TASK DIRECTIONS:
Beginning at the line that holds "Select the 36.5 sitting around value", transcribe each line exactly through the end of the records, and leave any pictures out.

----------------

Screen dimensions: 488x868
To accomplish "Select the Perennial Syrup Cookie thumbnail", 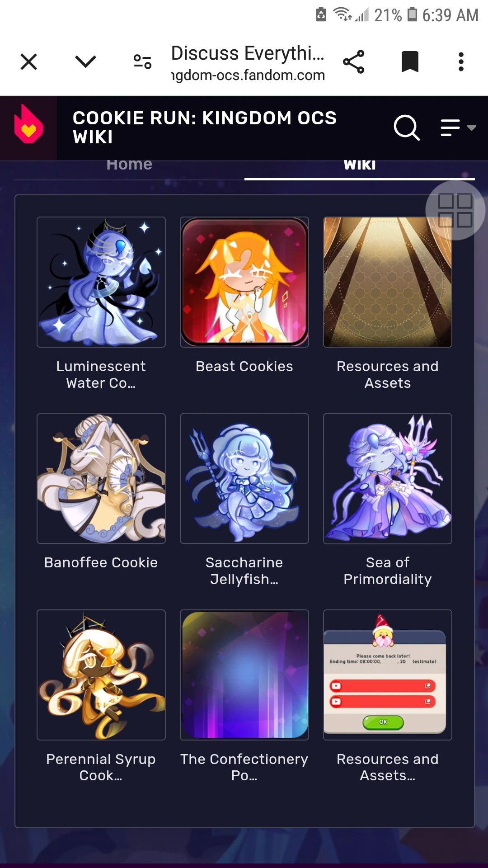I will click(x=101, y=675).
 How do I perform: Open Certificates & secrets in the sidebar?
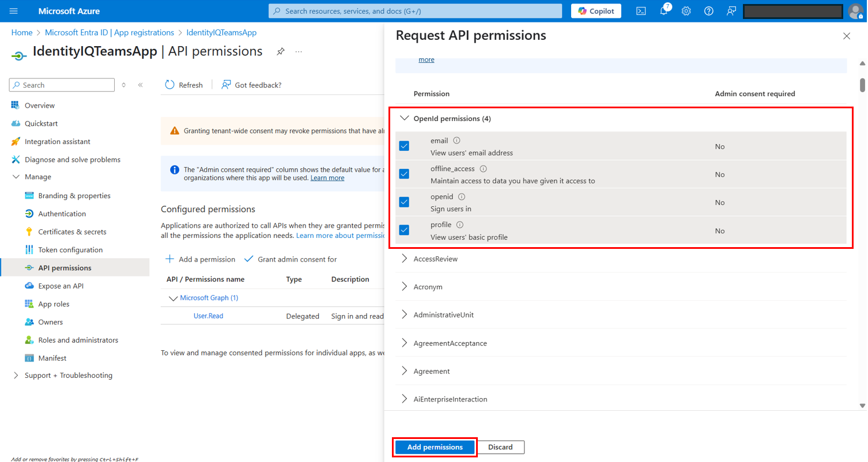(x=72, y=232)
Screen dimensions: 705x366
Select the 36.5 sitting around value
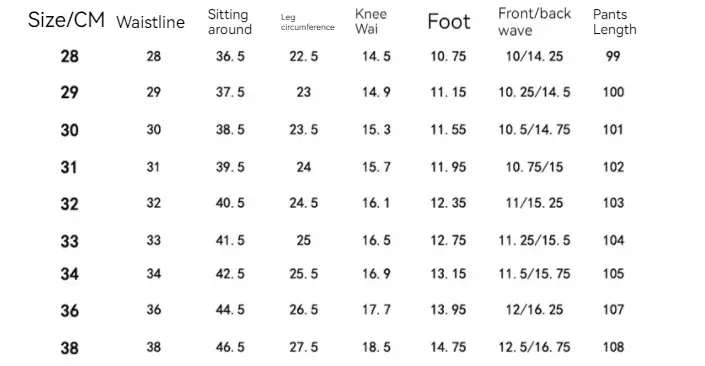tap(230, 56)
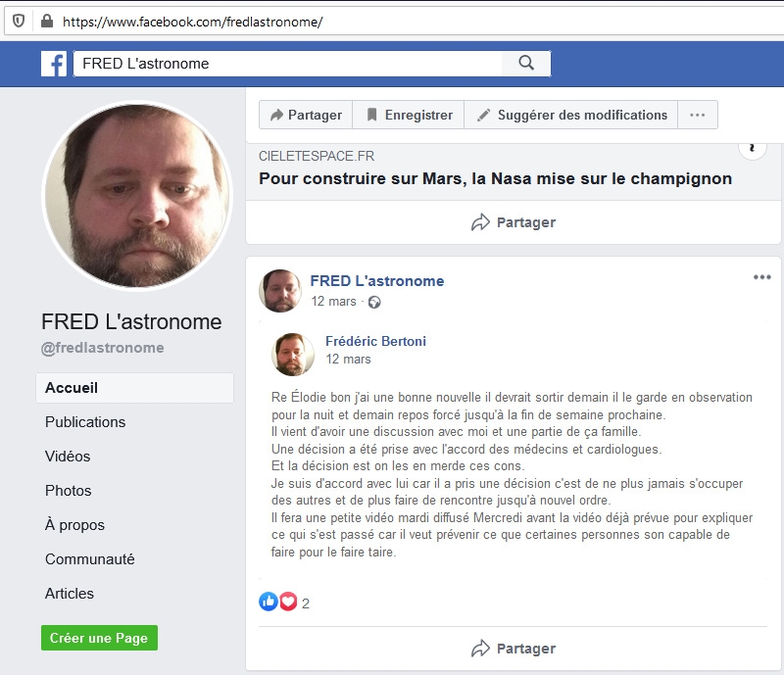Click the search magnifier icon
The image size is (784, 675).
tap(526, 64)
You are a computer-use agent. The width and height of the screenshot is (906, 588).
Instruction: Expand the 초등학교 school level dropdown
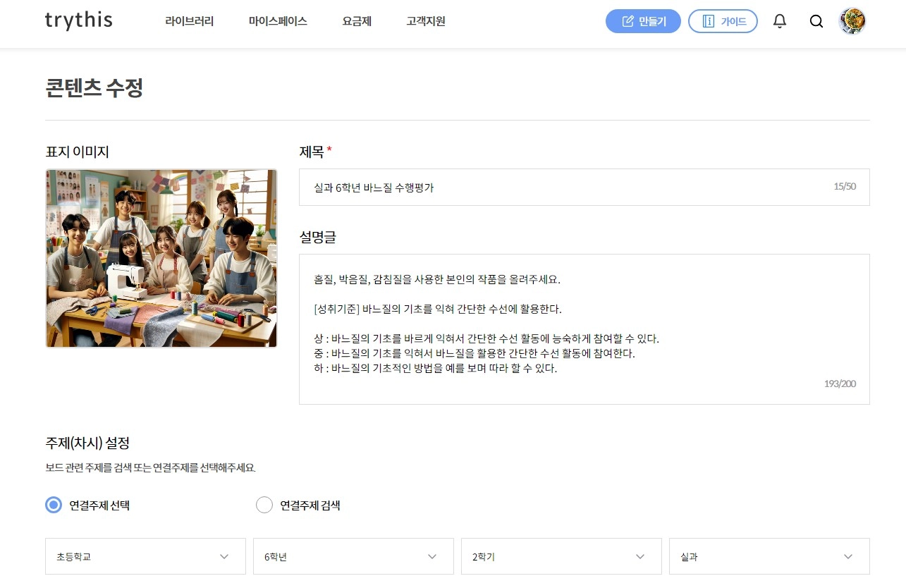(145, 556)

----------------

ANSWER TO THIS TASK:
Select the 36.5 sitting around value
tap(230, 56)
Click the search magnifier icon
The image size is (784, 675).
tap(526, 64)
You are a computer-use agent. The width and height of the screenshot is (906, 588).
Instruction: Expand the 초등학교 school level dropdown
(145, 556)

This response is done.